BDNF Val66Met impairs fluoxetine-induced enhancement of adult hippocampus plasticity.
K.G. Bath; D.S. Jing; S.S. Pattwell; M.V. Chao; F.S. Lee; I. Ninan
Society for Neuroscience. 2010.
Recently, a single nucleotide polymorphism (SNP) in the bdnf gene (BDNF Val66Met) has been linked with the development of multiple forms of neuropsychiatric illness. This SNP, when genetically introduced into mice, recapitulates phenotypes of human BDNF Val66Met carriers and leads to elevated levels of anxiety-like behaviors that are not rescued with the prototypic selective serotonin reuptake inhibitor (SSRI), fluoxetine.

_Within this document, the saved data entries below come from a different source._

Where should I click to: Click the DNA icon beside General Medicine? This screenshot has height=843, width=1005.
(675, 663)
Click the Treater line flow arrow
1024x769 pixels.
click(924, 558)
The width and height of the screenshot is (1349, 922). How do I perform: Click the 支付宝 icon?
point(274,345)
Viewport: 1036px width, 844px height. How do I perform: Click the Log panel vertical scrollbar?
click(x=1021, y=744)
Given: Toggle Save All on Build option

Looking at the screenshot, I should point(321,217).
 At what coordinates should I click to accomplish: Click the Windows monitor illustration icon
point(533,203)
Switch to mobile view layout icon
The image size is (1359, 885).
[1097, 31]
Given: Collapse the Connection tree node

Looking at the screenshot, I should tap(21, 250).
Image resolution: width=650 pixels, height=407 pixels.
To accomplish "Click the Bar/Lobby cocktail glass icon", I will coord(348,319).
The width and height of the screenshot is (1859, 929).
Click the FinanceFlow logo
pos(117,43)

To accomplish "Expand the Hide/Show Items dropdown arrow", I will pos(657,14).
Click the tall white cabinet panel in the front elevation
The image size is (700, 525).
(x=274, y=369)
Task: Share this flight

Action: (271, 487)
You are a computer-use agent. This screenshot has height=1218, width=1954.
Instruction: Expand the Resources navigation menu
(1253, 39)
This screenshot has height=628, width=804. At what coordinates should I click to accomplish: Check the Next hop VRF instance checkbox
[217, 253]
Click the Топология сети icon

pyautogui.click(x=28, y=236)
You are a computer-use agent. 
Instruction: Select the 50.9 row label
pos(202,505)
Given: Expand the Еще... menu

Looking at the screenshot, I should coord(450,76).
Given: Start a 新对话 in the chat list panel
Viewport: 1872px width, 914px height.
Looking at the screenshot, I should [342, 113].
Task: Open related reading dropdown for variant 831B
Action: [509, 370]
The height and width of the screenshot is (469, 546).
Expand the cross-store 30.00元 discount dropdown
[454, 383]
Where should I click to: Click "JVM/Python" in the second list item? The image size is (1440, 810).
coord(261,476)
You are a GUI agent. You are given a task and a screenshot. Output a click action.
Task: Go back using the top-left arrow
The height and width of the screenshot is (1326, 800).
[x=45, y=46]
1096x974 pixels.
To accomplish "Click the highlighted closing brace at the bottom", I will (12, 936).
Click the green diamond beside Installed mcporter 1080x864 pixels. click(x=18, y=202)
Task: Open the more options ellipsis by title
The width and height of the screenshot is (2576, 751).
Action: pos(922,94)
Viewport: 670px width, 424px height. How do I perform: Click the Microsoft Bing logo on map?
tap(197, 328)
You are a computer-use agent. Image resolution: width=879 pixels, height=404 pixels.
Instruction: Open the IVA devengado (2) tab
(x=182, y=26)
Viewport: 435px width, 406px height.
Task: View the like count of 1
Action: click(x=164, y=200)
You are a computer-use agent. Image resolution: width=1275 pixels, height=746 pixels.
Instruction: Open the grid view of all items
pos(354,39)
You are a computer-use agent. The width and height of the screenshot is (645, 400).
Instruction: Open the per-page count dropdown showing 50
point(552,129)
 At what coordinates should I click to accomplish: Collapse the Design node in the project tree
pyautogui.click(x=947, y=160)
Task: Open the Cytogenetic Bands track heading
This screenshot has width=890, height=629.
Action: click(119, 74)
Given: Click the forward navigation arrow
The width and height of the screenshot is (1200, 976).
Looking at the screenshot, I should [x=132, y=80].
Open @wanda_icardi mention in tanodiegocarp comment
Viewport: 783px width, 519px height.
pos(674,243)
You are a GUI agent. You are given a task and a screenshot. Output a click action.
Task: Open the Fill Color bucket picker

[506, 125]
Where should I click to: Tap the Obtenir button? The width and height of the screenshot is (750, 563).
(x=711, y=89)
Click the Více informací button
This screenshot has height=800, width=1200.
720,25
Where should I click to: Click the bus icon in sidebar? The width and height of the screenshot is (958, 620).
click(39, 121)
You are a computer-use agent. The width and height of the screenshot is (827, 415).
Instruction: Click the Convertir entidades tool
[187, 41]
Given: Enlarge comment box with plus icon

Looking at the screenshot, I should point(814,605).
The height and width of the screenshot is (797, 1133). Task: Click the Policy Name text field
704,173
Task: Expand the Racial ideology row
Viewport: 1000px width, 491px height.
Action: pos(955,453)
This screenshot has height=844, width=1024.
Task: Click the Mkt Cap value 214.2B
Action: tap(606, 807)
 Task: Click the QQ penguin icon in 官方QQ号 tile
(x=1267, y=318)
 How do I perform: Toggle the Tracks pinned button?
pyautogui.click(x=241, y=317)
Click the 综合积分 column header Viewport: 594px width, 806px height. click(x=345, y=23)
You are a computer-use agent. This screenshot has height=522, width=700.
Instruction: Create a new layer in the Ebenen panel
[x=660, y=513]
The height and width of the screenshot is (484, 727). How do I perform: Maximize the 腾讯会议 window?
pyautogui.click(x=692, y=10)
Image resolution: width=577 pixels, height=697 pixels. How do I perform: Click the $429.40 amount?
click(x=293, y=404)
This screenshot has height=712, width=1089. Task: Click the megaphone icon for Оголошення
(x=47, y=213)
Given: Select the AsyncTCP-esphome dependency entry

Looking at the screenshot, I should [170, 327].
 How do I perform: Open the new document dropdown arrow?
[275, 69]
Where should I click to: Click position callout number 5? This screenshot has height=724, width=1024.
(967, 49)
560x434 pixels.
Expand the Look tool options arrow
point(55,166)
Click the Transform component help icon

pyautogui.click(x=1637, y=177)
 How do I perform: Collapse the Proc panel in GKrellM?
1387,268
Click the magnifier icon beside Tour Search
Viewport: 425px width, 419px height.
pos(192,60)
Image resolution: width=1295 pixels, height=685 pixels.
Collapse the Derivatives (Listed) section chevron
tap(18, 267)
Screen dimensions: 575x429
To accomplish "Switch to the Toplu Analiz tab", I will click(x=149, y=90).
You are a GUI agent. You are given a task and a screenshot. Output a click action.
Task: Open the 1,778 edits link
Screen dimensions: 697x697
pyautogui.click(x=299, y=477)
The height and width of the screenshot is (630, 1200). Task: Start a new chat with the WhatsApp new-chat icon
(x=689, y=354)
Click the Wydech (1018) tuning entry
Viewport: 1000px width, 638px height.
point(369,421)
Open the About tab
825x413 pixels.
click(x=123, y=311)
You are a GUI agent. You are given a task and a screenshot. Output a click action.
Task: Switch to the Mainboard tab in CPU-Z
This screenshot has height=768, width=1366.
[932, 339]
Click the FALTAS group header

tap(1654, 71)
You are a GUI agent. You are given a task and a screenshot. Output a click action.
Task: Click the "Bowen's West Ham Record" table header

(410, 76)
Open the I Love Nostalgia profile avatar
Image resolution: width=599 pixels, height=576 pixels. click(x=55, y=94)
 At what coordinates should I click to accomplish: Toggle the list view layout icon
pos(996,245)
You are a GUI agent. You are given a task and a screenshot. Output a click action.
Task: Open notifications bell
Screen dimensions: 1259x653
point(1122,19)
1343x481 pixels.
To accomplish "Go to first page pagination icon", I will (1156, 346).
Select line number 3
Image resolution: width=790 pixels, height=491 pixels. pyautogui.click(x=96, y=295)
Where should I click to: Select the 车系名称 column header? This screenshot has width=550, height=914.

The mechanism underlying impaired SSRI response in BDNFMet/Met mice has remained unclear. A prominent hypothesis is that SSRI-induced augmentation of BDNF expression and the beneficial trophic effects of BDNF on neural plasticity (e.g. neurogenesis and LTP) are critical components for drug response. BDNFMet/Met mice had decreased baseline BDNF protein levels in the hippocampus that did not increase following fluoxetine treatment. We tested for impairments in hippocampus plasticity in adult male control and chronic fluoxetine treated homozygous BDNFMet/Met and wild-type mice. BDNFMet/Met mice also had impairments in the survival of newly born cells and synaptic long-term potentiation (LTP) in the hippocampus; effects that remained blunted following fluoxetine treatment. The observed effects of the BDNF Val66Met SNP on hippocampal BDNF expression and neural plasticity provide a mechanistic basis by which decreased BDNF bioavailability conferred by this SNP may impair efficacy of SSRI drug treatment.